* Problem to work on: What is needed is an exact copy of the entries below, from the line that contains "Where should I click to: Click" through the final line, both included, and nothing else.

* Records supplied:
*-*-*

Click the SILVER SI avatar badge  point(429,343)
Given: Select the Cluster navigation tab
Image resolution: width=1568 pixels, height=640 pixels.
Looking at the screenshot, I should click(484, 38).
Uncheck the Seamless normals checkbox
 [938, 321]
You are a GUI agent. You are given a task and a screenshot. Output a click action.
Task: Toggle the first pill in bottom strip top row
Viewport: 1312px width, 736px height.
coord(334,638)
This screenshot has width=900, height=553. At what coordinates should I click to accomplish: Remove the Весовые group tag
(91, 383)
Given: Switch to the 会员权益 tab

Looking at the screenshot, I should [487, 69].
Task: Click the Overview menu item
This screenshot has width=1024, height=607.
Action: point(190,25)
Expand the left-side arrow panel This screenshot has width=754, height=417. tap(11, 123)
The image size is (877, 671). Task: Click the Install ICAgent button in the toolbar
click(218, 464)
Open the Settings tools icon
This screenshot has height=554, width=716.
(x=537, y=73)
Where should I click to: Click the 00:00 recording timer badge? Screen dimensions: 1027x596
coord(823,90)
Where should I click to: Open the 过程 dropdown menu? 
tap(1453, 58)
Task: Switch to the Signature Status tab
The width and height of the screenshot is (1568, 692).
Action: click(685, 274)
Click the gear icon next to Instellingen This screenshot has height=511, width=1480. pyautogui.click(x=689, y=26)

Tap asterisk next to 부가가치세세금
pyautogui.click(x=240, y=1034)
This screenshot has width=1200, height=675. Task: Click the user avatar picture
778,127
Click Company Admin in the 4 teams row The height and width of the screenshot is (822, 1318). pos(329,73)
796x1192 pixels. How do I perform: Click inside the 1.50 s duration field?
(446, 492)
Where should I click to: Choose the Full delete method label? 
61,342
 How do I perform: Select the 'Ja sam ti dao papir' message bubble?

*-*-*

* Solution to this task:
Where should I click to: Click the 00:00 recording timer badge? Screen dimensions: 1027x596
coord(823,90)
Where should I click to: Open the 过程 dropdown menu? 
tap(1453, 58)
Task: Switch to the Signature Status tab
The width and height of the screenshot is (1568, 692).
Action: click(685, 274)
Click the gear icon next to Instellingen This screenshot has height=511, width=1480. pyautogui.click(x=689, y=26)

Tap asterisk next to 부가가치세세금
pyautogui.click(x=240, y=1034)
This screenshot has width=1200, height=675. Task: Click the user avatar picture
778,127
Click Company Admin in the 4 teams row The height and width of the screenshot is (822, 1318). pos(329,73)
796x1192 pixels. How do I perform: Click inside the 1.50 s duration field?
(446, 492)
Where should I click to: Choose the Full delete method label? 
61,342
 How do I perform: Select the 'Ja sam ti dao papir' message bubble?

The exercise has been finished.